Lublin. Jego ptak był wyjątkowo niesforny. Miał poczekać na właściciela, gdy ten skoczył na szybkie zakupy. Kogut jednak poczuł zew natury i postanowił rozejrzeć się po miejskiej okolicy. Na szczęście udało się go odnaleźć. – Proszę o pomoc, zaginął mój kogut! – tak dziwnego zgłoszenia policjanci z Lublina nie słyszeli już dawno. Nie dość, że w środku miasta zaginął kogut, to jeszcze zgłaszający po angielsku błagał o pomoc. Okoliczności zaginięcie też były nietypowe…

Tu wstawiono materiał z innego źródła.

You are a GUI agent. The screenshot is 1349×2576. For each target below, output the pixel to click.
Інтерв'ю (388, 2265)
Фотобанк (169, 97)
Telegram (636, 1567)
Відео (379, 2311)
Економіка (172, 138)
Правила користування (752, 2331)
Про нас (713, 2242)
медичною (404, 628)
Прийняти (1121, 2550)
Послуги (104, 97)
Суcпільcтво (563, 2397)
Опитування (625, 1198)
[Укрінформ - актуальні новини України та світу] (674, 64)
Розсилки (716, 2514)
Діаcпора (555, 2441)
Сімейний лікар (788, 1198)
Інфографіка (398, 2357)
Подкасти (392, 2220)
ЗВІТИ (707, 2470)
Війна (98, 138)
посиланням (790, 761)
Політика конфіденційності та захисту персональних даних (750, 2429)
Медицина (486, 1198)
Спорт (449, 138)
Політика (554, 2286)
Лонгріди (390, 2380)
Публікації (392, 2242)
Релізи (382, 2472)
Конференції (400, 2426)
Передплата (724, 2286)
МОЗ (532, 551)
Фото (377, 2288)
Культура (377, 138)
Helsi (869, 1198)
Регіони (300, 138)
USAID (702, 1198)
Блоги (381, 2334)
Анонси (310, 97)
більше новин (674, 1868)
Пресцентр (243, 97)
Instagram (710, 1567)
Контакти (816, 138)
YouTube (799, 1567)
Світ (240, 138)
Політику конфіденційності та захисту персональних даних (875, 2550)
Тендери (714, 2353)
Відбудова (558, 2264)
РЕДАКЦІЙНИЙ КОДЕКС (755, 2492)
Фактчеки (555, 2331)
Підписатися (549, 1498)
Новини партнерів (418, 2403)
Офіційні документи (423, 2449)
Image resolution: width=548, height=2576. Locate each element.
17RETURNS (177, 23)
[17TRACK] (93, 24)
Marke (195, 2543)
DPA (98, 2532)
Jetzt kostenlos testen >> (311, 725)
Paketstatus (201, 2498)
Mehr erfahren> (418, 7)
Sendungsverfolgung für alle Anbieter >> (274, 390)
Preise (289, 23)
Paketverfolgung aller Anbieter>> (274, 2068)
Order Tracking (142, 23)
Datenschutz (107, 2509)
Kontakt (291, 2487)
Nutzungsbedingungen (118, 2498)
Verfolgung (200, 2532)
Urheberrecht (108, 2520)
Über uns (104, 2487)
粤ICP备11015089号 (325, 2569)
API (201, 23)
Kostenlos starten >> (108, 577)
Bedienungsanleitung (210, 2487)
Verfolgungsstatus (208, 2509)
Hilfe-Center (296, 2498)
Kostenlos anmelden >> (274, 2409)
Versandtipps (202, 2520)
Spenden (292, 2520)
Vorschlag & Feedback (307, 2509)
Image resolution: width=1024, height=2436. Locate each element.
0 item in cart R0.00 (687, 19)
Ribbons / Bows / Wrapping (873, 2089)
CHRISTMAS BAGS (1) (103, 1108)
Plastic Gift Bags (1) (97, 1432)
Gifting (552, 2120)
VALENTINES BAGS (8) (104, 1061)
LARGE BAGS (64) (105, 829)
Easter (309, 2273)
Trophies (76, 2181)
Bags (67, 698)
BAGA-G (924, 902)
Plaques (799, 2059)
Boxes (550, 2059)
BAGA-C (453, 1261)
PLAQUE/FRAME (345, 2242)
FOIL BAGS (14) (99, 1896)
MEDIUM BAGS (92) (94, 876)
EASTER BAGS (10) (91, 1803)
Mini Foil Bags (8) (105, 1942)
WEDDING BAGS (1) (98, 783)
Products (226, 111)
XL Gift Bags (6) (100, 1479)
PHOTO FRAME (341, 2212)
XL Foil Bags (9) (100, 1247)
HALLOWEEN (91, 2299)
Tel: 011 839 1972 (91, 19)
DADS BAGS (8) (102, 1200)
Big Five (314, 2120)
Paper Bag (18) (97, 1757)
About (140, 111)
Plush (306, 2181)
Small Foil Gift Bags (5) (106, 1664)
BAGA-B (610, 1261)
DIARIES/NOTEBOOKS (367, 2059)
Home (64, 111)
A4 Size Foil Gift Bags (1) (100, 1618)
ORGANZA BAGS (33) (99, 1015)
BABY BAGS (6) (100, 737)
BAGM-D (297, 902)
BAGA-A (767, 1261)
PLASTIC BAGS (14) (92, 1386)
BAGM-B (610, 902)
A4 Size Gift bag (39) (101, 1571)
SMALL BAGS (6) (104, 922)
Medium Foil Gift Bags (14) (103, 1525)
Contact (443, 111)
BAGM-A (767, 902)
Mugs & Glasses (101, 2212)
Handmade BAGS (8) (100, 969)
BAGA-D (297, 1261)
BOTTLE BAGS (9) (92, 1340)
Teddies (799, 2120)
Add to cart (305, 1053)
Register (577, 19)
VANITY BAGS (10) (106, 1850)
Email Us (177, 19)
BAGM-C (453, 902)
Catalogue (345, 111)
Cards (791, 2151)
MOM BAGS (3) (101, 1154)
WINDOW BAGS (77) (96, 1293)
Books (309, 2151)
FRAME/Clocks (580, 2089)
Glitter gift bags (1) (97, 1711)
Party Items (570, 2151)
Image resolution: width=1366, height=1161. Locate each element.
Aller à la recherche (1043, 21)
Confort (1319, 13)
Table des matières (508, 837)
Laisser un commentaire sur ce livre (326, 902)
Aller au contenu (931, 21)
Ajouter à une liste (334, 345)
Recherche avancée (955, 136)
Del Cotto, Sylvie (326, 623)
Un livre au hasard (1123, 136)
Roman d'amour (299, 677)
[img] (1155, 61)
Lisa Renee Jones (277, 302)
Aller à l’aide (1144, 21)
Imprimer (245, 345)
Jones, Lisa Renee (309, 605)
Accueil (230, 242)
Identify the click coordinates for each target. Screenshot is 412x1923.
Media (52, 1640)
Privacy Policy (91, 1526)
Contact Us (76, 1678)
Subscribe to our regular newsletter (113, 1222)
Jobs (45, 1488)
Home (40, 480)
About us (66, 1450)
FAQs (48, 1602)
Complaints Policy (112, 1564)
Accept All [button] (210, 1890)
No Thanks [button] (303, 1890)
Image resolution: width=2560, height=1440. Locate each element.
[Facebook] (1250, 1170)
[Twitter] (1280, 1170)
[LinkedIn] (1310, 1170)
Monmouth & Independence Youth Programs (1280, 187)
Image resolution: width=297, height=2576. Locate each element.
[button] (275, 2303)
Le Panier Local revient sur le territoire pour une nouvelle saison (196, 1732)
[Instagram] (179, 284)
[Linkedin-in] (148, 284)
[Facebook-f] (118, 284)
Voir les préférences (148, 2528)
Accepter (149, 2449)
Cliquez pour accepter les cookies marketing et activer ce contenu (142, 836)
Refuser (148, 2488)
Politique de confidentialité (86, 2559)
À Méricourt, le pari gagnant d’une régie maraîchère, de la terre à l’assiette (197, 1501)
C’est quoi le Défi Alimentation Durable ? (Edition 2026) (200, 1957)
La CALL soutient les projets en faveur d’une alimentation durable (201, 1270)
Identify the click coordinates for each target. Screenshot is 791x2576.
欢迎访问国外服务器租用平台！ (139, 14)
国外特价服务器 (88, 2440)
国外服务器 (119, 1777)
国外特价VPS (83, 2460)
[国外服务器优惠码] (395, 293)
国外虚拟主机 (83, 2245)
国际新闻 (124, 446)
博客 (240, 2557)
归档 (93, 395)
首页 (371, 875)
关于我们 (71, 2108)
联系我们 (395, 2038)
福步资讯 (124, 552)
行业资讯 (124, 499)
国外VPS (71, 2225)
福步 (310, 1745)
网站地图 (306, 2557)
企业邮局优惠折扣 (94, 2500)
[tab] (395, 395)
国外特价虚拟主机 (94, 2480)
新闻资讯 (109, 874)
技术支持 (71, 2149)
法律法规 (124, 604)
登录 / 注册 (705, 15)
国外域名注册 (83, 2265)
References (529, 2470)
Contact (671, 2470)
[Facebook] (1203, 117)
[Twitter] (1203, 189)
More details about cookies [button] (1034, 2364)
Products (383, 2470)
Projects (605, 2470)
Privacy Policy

Zobacz też: Promieniowanie z Ukrainy w Polsce? Te mierniki pokazują prawdę. Jak sprawdzić poziom promieniowania online?
Właściciel koguta zameldował się na komisariacie w sobotę (26.03) około południa, prosząc o pomoc. Opowiedział wszystko jak na spowiedzi.
– Niedawno przyjechał samochodem na jedną ze stacji paliw w Lublinie. Po zaparkowaniu auta wypuścił koguta na zewnątrz i rozsypał mu pożywienie, by się ten nasycił – relacjonuje kom. Anna Kamola z Komendy Wojewódzkiej Policji w Lublinie. – Nie przeszkadzając zwierzęciu w konsumpcji, zostawił je tak swobodnie, udając się do galerii handlowej. Jakież duże było jego zdziwienie, kiedy po powrocie, ptaka już nie było. Warty 1000 złotych kogut zniknął.
Lubelscy funkcjonariusze z „dwójki” sami przyznają, że widzieli już wiele, ale takiego zgłoszenia chyba jeszcze nie było. Ale skoro potrzebna była pomoc, to mundurowi nie zamierzali odmówić!
– Na miejsce zdarzenia, pod wskazaną stację paliw, pojechali policjanci z patrolu. Faktycznie, żadnego koguta tam nie zastali – potwierdza Kamola.
Rozpoczęła się żmudna praca operacyjna, w policyjnym żargonie zwana „rozpytywaniem”. – Mundurowi w rozmowie z pracownikami stacji ustalili, że widzieli opisywanego ptaka spacerującego sobie po terenie stacji. Jak się później okazało, błąkającym się zwierzęciem zainteresował się najprawdopodobniej jeden z pracowników robót drogowych – dodaje policjantka.
To było sobotnie popołudnie, zniknięcie koguta tuż przed niedzielą (równo dobę przed obiadem) mogło zwiastować najgorsze. Lubelscy policjanci byli pełni obaw i wiedzieli, że nie ma na co czekać. – Można się tylko domyślać, co by się z ptakiem stało, gdyby wtedy trafił w niepowołane ręce – przyznaje komisarz Kamola.
Polecany artykuł:
Na szczęście ta historia miała swój szczęśliwy finał. Człowiek, którego o pomoc i opiekę poprosił zagubiony kogut, nie miał niecnych zamiarów.
– Kilka godzin później 43-latek odzyskał koguta. Jego chwilowy opiekun przywiózł go do Lublina i oddał właścicielowi. Na dowód tego, uradowany mężczyzna osobiście stawił się z kogutem na komisariacie – potwierdza kom. Anna Kamola z Komendy Wojewódzkiej Policji w Lublinie.